— START Supplied data —

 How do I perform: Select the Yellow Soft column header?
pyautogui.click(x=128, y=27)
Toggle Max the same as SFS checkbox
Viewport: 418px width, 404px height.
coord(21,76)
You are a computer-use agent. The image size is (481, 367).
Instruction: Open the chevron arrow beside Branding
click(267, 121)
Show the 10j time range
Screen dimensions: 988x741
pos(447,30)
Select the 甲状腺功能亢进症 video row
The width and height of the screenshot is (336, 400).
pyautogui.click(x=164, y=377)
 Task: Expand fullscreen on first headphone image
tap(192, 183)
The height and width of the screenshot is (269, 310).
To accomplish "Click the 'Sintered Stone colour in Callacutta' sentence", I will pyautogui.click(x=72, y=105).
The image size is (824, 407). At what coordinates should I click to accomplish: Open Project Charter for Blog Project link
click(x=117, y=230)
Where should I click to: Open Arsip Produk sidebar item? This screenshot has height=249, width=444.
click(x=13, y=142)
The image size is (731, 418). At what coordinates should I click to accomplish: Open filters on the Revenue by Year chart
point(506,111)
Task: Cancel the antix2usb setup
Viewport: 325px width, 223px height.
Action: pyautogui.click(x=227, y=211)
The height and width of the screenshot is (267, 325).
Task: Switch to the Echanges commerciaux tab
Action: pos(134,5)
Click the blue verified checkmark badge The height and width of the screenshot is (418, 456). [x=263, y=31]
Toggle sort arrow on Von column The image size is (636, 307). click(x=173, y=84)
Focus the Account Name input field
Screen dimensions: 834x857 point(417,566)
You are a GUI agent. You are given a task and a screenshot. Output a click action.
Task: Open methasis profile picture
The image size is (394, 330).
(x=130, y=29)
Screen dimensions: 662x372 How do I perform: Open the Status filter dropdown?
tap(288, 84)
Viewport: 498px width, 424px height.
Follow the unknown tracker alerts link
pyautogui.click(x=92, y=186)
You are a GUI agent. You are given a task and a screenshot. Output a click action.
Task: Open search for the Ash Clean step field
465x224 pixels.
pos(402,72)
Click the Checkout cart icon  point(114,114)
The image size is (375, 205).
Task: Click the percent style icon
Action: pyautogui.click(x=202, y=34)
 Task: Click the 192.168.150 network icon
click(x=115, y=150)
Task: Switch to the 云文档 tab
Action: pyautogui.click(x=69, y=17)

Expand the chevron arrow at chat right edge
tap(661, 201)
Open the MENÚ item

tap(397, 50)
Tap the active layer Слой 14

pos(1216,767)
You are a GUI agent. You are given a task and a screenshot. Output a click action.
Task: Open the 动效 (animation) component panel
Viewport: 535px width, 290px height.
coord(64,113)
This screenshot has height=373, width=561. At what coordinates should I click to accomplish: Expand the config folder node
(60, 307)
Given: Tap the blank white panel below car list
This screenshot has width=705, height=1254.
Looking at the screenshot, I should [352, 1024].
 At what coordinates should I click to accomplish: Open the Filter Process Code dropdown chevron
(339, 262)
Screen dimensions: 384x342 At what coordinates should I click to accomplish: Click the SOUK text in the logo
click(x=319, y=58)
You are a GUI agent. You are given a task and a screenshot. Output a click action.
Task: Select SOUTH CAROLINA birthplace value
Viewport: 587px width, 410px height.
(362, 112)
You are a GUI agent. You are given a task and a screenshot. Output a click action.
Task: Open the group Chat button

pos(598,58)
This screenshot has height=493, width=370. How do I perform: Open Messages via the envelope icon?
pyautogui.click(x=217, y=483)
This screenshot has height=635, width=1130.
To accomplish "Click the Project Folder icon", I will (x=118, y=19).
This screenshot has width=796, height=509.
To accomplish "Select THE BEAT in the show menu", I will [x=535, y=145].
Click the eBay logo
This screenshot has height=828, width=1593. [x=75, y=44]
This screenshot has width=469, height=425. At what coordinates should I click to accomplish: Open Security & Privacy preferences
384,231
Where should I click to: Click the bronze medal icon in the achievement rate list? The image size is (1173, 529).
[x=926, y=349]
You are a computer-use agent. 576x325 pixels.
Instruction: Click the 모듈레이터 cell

— END Supplied data —

- Required work
Write out the lines from the one containing "The image size is (731, 418)." through the one containing "Toggle sort arrow", copying them without any change.

- Output below
The image size is (731, 418). At what coordinates should I click to accomplish: Open filters on the Revenue by Year chart
point(506,111)
Task: Cancel the antix2usb setup
Viewport: 325px width, 223px height.
Action: pyautogui.click(x=227, y=211)
The height and width of the screenshot is (267, 325).
Task: Switch to the Echanges commerciaux tab
Action: pos(134,5)
Click the blue verified checkmark badge The height and width of the screenshot is (418, 456). [x=263, y=31]
Toggle sort arrow on Von column The image size is (636, 307). click(x=173, y=84)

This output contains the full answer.